Your answer must hold only the lines below from the line containing "Task: Expand the Supports section" through the line containing "The height and width of the screenshot is (819, 1456).", each reproduced exactly.

Material for this exercise:

______________________________

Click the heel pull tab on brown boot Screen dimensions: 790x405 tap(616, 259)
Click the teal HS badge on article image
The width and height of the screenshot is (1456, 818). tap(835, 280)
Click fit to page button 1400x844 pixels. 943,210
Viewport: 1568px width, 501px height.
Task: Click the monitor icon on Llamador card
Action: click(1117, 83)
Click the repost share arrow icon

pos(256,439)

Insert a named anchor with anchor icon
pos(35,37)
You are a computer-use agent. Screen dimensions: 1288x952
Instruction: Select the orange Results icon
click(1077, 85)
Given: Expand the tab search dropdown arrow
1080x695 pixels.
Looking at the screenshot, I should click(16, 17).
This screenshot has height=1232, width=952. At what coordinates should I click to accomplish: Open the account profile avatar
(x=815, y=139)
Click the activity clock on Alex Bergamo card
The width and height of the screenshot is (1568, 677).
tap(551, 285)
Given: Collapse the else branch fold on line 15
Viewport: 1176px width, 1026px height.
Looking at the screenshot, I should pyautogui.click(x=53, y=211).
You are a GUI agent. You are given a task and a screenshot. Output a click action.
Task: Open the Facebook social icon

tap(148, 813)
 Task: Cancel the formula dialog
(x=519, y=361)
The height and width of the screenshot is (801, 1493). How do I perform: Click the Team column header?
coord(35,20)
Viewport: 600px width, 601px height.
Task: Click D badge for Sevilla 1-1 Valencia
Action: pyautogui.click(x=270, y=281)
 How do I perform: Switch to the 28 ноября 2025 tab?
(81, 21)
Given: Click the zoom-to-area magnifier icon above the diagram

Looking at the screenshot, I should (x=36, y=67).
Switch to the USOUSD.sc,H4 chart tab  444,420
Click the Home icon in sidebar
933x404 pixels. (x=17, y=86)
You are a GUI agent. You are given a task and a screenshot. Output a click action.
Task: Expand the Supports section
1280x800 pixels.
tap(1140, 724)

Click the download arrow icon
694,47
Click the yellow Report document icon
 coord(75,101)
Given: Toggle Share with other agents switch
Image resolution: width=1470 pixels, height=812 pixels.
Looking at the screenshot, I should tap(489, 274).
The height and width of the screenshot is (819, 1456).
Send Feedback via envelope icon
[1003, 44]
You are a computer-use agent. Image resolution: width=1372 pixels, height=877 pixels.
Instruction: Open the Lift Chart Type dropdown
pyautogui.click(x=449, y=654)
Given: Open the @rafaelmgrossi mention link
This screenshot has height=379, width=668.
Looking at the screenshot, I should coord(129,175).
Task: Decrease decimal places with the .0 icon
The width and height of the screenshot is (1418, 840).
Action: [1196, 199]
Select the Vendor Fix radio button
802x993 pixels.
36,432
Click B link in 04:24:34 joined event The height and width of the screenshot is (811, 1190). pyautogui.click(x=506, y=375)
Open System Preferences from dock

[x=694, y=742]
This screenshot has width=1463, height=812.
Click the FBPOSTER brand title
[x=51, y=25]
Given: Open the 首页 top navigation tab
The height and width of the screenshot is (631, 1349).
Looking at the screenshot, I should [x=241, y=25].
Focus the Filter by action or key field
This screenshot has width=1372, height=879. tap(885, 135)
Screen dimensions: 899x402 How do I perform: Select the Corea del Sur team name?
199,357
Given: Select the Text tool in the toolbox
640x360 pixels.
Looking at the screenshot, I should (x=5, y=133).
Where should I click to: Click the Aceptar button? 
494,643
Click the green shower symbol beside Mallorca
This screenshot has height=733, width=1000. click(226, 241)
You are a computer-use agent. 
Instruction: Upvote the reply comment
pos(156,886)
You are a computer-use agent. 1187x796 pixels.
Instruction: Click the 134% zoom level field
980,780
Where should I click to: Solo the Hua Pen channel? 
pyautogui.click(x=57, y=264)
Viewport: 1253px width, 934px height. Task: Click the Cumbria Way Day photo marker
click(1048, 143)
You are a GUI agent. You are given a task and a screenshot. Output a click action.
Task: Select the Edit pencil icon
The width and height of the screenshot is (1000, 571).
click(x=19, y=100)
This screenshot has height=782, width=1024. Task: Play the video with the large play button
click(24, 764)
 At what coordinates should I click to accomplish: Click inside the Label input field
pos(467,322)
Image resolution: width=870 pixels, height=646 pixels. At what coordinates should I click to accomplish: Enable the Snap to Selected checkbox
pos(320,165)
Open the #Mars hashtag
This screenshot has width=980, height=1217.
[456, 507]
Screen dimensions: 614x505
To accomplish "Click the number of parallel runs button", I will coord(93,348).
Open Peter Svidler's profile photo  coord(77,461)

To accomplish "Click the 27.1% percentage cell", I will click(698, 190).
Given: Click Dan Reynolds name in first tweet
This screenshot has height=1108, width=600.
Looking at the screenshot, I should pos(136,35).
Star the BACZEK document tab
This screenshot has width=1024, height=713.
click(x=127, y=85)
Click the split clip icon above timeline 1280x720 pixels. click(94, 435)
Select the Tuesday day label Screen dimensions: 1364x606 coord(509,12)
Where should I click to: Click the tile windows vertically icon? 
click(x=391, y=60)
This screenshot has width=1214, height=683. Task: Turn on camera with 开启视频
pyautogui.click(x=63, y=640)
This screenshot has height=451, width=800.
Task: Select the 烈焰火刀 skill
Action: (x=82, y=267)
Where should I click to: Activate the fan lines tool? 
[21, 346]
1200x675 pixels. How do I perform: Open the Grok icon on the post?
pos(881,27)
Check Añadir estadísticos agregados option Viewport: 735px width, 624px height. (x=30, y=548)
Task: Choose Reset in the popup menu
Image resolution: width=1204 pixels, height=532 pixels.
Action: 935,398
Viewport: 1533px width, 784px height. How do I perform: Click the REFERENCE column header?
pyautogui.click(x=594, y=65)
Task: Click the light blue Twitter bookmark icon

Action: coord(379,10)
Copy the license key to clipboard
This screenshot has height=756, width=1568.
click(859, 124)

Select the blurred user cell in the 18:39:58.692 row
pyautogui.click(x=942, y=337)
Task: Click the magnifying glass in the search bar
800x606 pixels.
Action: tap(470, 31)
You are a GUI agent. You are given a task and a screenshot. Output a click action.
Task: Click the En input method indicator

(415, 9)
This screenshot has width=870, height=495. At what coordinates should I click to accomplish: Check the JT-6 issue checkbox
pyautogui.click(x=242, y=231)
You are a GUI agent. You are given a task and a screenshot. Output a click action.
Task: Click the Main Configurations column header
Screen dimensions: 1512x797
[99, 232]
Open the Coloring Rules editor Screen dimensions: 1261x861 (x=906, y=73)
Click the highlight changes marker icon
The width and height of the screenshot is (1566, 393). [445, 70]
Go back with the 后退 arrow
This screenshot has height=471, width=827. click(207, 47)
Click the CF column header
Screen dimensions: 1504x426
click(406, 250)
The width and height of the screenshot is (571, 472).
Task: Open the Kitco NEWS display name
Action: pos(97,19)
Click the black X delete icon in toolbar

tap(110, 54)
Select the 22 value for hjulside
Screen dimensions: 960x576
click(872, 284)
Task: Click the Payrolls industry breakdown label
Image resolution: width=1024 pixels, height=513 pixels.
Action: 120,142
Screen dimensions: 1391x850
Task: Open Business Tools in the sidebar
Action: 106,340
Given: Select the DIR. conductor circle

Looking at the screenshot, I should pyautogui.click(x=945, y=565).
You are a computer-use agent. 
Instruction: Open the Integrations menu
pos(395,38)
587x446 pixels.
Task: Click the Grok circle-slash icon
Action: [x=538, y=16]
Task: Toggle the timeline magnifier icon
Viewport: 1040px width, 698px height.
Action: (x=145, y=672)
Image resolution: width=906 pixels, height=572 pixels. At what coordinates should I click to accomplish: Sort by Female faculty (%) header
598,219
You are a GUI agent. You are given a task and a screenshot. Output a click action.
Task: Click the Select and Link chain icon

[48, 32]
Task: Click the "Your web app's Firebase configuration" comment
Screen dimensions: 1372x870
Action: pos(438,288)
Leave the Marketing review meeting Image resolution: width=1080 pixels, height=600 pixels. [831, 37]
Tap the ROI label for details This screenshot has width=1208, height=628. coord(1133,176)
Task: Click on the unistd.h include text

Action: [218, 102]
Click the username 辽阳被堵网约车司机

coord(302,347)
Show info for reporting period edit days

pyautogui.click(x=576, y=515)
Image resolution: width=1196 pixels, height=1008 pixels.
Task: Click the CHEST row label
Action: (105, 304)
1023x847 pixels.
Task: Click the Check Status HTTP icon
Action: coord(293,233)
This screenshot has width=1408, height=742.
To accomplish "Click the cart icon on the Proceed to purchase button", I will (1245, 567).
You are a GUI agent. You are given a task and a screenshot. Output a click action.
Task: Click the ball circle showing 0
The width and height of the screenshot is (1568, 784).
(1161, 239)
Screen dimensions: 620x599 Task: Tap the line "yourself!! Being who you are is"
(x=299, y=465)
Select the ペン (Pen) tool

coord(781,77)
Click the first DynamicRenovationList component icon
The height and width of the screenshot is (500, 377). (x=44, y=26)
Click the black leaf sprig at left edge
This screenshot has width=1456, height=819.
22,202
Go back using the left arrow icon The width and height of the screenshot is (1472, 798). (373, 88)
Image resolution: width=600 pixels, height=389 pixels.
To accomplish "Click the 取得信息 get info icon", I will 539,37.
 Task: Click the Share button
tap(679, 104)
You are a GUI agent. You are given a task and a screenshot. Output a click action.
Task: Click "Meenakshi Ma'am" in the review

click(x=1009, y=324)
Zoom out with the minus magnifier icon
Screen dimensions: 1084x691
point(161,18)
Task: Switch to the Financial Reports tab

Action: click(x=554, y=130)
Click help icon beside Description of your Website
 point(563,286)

______________________________

Output:
Task: Expand the Supports section
1280x800 pixels.
tap(1140, 724)

Click the download arrow icon
694,47
Click the yellow Report document icon
 coord(75,101)
Given: Toggle Share with other agents switch
Image resolution: width=1470 pixels, height=812 pixels.
Looking at the screenshot, I should tap(489, 274).
The height and width of the screenshot is (819, 1456).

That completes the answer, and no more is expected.